» **About this exercise**
Please quote the homily below word for word, from "I like that" to "Kingdom.  (©Neil Chappell)".

Homily: You Salty Old Sea Dog

    I never want to see an ounce of salt again. Don’t get me wrong. I love French fries and they would be nothing without a good dose of salt and catsup. But I’m not talking about that salt.

   I’m talking about rock salt. The salt that’s used to clear our roads of snow and ice. The salt that destroys the asphalt and leaves pot holes the size of wounded deer in the road.

   Snow. Ice. Cold. Hey, it’s only the beginning of February, and we’ve already had more cold snaps than the last 10 years put together. We are used to this. We’ve cleared paths at home and church, dug the car out of the garage, put salt down to stop it being refrozen, watched it thaw and then cried when it’s snowed again!

   Things were much simpler when you were a child. Oh, I still had to shovel snow for my mother and dad to clear the way to the front gate and to the garage. But that was all just a pretext to building a snowman, or if you felt particularly adventurous creating an igloo. Once you’d cleared the paths you could go have a snowball fight with your friends, or sled riding, or creating an elaborate sled riding track.

   But there comes a point in life when things become complicated. I think it must be a different age for everyone, but complicated – not simple – becomes a way of life for all. I remember a few years ago helping my sister move into a senior high-rise. And for every form we had to fill in or every job we needed to complete she would utter, “It’s all so complicated!” Well, since her passing she didn’t see the tax forms I had to fill out for her! Or have you ever tried to make sense of step-by-step Ikea guide to building their flat pack chest of drawers? Life is complicated.

   So when you approach the Sermon on the Mount, you know something must be wrong. This is too simple. ‘You are the salt of the earth.   You are the light of the world. This, then, is how you should pray.  Ask and it will be given to you; seek and you will find; knock and the door will be opened to you.’  What’s Jesus not telling us? What’s the catch? Oh for a child-like faith. Oh for a eureka moment!

    In looking for inspiration for this week’s homily, I learned something very interesting about the context for this section of Matthew and ourselves and the ‘salt of the earth’. One reflection on this passage said, ‘Jesus saw his followers as leveling agents of change in an impure world. Their example would keep the fire of faith alive even under stress. Their example would spread faith to those mired in the cultural impurity. But if their example rang empty, they were worthless; they would be dug into the mud under the heels of critics.’

    I like that phrase ‘…leveling agents in an impure world’. It brings a touch of the James Bond or Ethan Hunt to the image. Great stuff.

   I think, if there’s one thing that the Sermon on the Mount has to teach, it is that faith and action go hand in hand. You cannot hide your light under a bushel. Likewise, to hide your faith by inaction would be to betray all that our faith means to us, to deny the saving grace of the cross and God’s love for us. Faith leads to work. And that witness points to the Kingdom.  (©Neil Chappell)

    Be the light

   Jesus also said, “You are the light of the world. A city built on a hill cannot be hid.  No one after lighting a lamp puts it under the bushel basket, but on the lamp stand, and it gives light to all in the house.  In the same way, let your light shine before others, so that they may see your good works and give glory to your Father in heaven.

[Extracted data entries]
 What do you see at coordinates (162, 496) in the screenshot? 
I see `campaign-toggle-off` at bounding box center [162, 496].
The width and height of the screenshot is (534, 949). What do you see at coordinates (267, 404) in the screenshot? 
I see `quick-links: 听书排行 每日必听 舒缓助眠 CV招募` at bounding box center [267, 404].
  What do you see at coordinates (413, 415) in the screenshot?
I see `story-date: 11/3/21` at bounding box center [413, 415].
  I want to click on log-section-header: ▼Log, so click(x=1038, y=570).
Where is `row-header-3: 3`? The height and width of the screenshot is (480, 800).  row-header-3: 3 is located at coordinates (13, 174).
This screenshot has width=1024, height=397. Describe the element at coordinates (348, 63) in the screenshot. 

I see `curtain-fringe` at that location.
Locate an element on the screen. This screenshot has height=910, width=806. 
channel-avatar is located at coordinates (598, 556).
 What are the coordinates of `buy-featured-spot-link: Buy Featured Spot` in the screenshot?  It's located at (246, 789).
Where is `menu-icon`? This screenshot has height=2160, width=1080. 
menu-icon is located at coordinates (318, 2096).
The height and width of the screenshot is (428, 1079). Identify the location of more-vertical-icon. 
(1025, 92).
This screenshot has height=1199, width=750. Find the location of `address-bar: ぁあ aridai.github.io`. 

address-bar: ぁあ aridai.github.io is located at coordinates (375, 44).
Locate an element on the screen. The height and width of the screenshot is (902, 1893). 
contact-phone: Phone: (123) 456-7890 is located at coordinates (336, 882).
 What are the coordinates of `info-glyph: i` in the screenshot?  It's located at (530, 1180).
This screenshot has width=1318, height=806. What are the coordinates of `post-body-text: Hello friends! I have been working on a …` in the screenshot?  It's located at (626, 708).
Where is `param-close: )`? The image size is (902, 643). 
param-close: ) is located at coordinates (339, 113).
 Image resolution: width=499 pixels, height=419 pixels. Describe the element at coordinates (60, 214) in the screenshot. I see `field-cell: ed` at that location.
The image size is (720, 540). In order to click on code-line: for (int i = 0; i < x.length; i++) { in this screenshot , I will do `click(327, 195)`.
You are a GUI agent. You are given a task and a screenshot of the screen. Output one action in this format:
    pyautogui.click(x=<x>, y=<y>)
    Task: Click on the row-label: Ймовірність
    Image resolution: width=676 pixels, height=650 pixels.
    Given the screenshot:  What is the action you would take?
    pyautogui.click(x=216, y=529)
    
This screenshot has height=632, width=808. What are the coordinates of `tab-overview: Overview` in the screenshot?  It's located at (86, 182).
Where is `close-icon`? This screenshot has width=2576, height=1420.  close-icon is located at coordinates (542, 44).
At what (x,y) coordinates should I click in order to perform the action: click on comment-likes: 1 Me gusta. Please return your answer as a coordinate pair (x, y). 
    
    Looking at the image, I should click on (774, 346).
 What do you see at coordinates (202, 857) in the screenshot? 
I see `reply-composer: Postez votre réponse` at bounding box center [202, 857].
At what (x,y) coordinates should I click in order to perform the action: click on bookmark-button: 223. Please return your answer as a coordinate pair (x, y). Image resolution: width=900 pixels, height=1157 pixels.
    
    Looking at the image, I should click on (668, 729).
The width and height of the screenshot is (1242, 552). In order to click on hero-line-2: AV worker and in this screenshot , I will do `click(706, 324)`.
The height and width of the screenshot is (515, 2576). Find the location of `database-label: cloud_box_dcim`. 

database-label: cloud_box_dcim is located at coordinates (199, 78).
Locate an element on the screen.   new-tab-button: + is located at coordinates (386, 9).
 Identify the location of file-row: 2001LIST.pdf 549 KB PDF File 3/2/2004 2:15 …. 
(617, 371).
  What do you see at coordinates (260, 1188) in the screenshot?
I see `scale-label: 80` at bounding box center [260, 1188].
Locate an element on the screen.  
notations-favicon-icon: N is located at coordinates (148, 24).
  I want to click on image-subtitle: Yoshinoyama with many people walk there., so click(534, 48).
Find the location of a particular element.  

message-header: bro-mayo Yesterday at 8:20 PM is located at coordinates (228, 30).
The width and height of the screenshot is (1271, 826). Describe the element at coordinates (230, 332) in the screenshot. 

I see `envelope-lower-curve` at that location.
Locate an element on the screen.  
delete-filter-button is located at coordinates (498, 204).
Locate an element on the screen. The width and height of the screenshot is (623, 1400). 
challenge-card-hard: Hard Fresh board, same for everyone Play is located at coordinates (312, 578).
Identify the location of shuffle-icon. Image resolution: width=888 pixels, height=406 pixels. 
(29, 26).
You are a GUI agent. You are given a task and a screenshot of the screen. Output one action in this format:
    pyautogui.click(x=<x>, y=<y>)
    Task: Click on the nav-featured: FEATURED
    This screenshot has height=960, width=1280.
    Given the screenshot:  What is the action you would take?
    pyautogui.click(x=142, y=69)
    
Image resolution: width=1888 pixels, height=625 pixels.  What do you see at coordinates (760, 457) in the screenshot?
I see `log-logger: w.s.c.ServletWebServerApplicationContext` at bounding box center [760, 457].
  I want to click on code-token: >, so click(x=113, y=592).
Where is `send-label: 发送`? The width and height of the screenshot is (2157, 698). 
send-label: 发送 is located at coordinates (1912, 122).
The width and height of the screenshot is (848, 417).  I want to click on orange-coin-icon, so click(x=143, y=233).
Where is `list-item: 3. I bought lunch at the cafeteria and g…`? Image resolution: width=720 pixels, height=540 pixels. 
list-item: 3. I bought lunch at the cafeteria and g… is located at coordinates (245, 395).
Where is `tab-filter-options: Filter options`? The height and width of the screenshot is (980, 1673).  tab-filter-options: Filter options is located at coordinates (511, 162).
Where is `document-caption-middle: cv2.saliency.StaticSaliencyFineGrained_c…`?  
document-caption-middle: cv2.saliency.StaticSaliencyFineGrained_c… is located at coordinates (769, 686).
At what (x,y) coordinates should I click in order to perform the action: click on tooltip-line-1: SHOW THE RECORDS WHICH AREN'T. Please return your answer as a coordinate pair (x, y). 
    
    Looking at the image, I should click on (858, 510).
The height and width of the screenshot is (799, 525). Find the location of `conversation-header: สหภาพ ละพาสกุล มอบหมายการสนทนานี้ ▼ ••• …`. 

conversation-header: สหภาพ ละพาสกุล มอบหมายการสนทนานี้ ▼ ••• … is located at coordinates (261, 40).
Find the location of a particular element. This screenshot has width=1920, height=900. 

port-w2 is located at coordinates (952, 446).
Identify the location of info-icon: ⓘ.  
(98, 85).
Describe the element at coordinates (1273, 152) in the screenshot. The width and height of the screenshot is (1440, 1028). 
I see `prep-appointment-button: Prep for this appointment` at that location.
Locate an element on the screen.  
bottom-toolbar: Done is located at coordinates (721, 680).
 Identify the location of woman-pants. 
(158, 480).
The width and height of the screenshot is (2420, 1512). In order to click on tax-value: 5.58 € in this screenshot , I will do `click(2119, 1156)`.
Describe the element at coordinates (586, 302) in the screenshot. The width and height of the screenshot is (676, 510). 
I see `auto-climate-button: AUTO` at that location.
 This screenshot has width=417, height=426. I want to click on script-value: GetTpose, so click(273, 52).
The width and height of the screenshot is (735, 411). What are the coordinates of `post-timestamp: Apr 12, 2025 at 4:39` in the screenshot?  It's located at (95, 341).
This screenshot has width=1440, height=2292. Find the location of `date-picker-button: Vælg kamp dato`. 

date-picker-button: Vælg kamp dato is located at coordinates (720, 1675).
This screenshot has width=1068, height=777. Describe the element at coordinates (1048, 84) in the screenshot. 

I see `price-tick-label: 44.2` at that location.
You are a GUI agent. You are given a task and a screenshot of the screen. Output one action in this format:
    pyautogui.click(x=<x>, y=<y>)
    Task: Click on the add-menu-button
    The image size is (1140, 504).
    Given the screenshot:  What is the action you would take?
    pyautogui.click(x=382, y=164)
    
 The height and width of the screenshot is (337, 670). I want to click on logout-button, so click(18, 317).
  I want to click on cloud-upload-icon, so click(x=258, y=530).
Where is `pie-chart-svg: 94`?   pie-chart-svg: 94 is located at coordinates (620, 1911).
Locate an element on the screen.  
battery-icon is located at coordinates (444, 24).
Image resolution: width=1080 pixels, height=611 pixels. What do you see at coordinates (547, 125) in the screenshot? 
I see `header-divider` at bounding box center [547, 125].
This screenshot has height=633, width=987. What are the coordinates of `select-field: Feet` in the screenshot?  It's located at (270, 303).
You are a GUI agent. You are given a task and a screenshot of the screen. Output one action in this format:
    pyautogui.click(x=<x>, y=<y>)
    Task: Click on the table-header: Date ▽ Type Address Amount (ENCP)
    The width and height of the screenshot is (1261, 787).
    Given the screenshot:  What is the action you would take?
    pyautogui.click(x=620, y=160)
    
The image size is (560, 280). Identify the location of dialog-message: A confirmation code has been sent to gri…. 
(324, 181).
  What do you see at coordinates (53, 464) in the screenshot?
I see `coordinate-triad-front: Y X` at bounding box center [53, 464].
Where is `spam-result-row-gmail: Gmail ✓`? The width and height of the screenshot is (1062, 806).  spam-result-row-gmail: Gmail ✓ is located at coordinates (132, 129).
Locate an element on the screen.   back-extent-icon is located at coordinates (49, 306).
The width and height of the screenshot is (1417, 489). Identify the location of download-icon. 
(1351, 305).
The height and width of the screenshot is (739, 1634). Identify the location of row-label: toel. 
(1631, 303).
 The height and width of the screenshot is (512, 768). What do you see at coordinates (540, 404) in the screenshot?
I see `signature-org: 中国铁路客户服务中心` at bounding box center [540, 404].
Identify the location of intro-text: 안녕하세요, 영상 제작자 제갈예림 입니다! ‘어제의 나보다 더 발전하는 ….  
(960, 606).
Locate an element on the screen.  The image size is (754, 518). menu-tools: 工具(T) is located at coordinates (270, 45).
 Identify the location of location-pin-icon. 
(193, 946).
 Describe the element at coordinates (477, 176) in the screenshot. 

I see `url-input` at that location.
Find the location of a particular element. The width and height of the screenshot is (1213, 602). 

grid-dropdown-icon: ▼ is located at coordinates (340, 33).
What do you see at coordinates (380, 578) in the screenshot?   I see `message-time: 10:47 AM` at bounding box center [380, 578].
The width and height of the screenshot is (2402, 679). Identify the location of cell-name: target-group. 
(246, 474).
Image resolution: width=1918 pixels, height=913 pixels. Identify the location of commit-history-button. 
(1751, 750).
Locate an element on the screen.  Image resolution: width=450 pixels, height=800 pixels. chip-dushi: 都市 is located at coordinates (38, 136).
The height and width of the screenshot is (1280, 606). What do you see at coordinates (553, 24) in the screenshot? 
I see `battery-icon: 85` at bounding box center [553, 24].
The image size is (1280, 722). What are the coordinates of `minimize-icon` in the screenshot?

» **Answer for this exercise**
I like that phrase ‘…leveling agents in an impure world’. It brings a touch of the James Bond or Ethan Hunt to the image. Great stuff.

   I think, if there’s one thing that the Sermon on the Mount has to teach, it is that faith and action go hand in hand. You cannot hide your light under a bushel. Likewise, to hide your faith by inaction would be to betray all that our faith means to us, to deny the saving grace of the cross and God’s love for us. Faith leads to work. And that witness points to the Kingdom.  (©Neil Chappell)